Document extract:
______

# Help from Experts – Cheap 5hp 2Stg MTD 2005ish Stalling



## evh (Jun 22, 2015)

So I picked this up because it visually looked good and it appeared to have very low hours. My guess is < 10 hours of use. I went through all of it and didn’t notice any major issues. I cleaned the carb of course. I could tell someone had been into it before.

The only money I put into it were some new skid shoes. The rest had very little wear on it.

I did some research and this is a very cheap MTD sold at Walmart in its day. It has a 5hp Tecumseh and 24” bucket. This has the normal friction plate drive, not the cheaper brass gear transmission that operated with a single bail like a lawn mower.

I did the impeller mod and it appears to throw snow quite well. This issue is it seems to bog down too easily and will stall. When it stalls I have to prime/choke it to get it started. I have attached a link to a video that shows this. SB2Forum.mov

You can see it stall at the end of the driveway, I try to start with a single pull. Then have to prime on and turn on the choke. I thought it could be a fuel cap issue, but further testing rules that out. I was wondering if it was too lean but there is now glowing muffler or back firing. I included a pic of the spark plug as well. Or is maybe this normal with only a 5hp and 24” cut? Thoughts?


----------



## db130 (Feb 16, 2013)

I know you said you cleaned the carb, but does its carburetor have a fixed main jet? If so, you might want to try cleaning the main jet, especially the small hole that is hard to see:


----------



## carguy20 (Feb 8, 2021)

It could just be bogging down. 5hp and a 24 inch bucket is a little weak. I think that you may have a small fuel issue, could be leaning out a little bit and cant get enough gas when it wants to rev up to handle the load.


----------



## evh (Jun 22, 2015)

Yes, I am trying to figure out if this behavior is normal. I also wondered if the impeller kit added too much weight? Note, the kit does not rub on the housing. I did clean the carb as shown, but I am going back into it today. We have the potential for a lot of snow this week. Thx.


----------



## Oneacer (Jan 3, 2011)

New carbs are like 11-13.00 .... or take that back off and try to clean it better ... crap in gas possibly, or obstructed fuel delivery?


----------



## evh (Jun 22, 2015)

Oneacer I was thinking the same thing (crap in gas or obstructed delivery). However, I decided to make a bigger issue with my snow blower than what this thread is for. Click on the link at the bottom.

______

Data excerpt:
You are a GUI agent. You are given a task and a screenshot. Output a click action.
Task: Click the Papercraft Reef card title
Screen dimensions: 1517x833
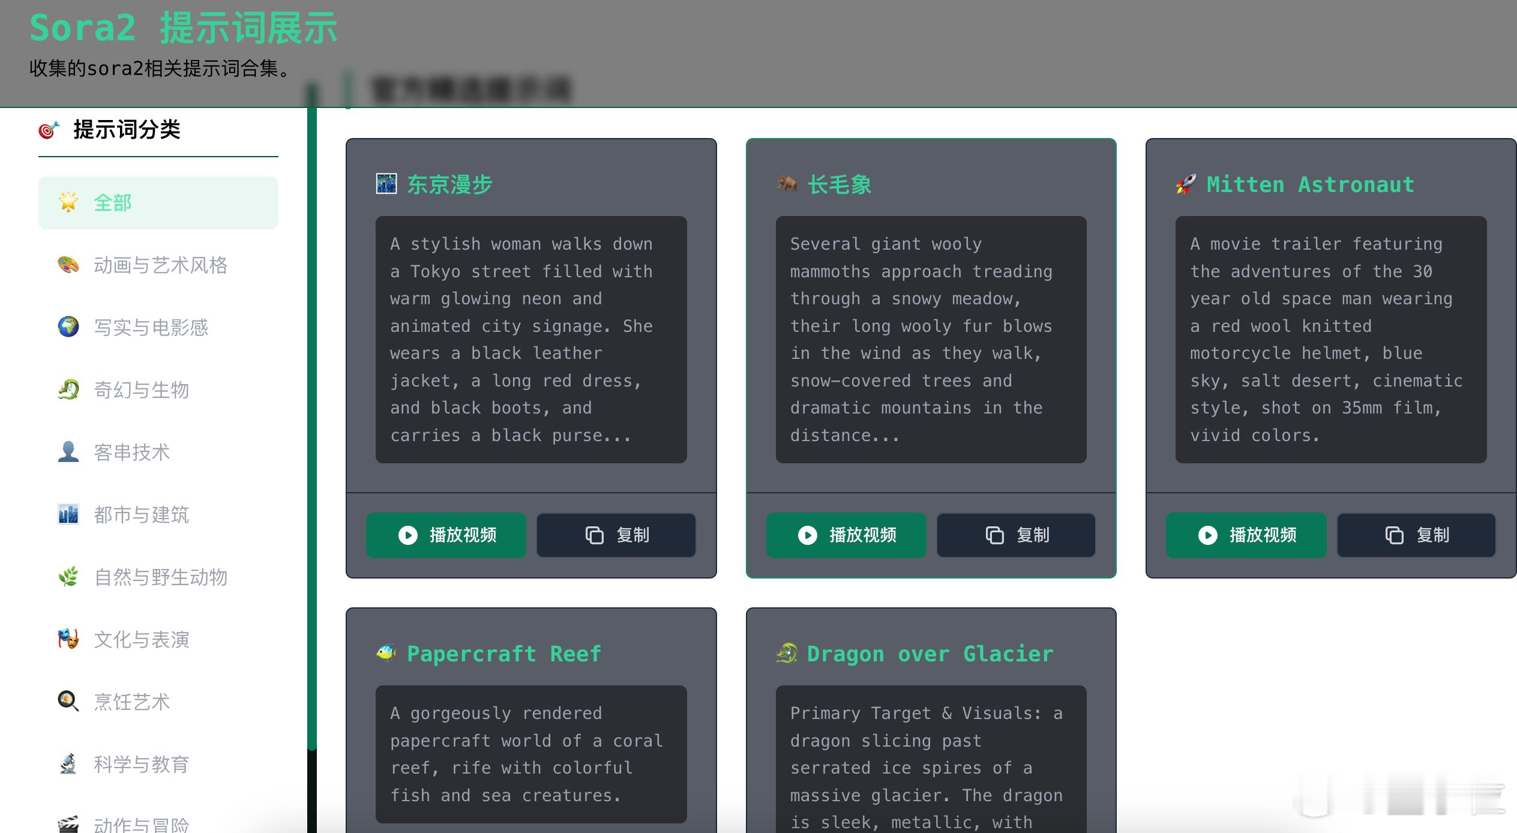pos(503,654)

______

What you need to do:
1 > Rewrite the stretch of the snow blower thread from "It could just" through "this week. Thx.", replacing "impeller kit" with "impeller mod".
2 > According to the snow blower thread, what engine powers the MTD?
3 > List the usernames of everyone who posted in the snow blower thread, naming each once.

Answers below:
1 >
It could just be bogging down. 5hp and a 24 inch bucket is a little weak. I think that you may have a small fuel issue, could be leaning out a little bit and cant get enough gas when it wants to rev up to handle the load.


----------



## evh (Jun 22, 2015)

Yes, I am trying to figure out if this behavior is normal. I also wondered if the impeller mod added too much weight? Note, the kit does not rub on the housing. I did clean the carb as shown, but I am going back into it today. We have the potential for a lot of snow this week. Thx.

2 > A 5hp Tecumseh.

3 >
evh
db130
carguy20
Oneacer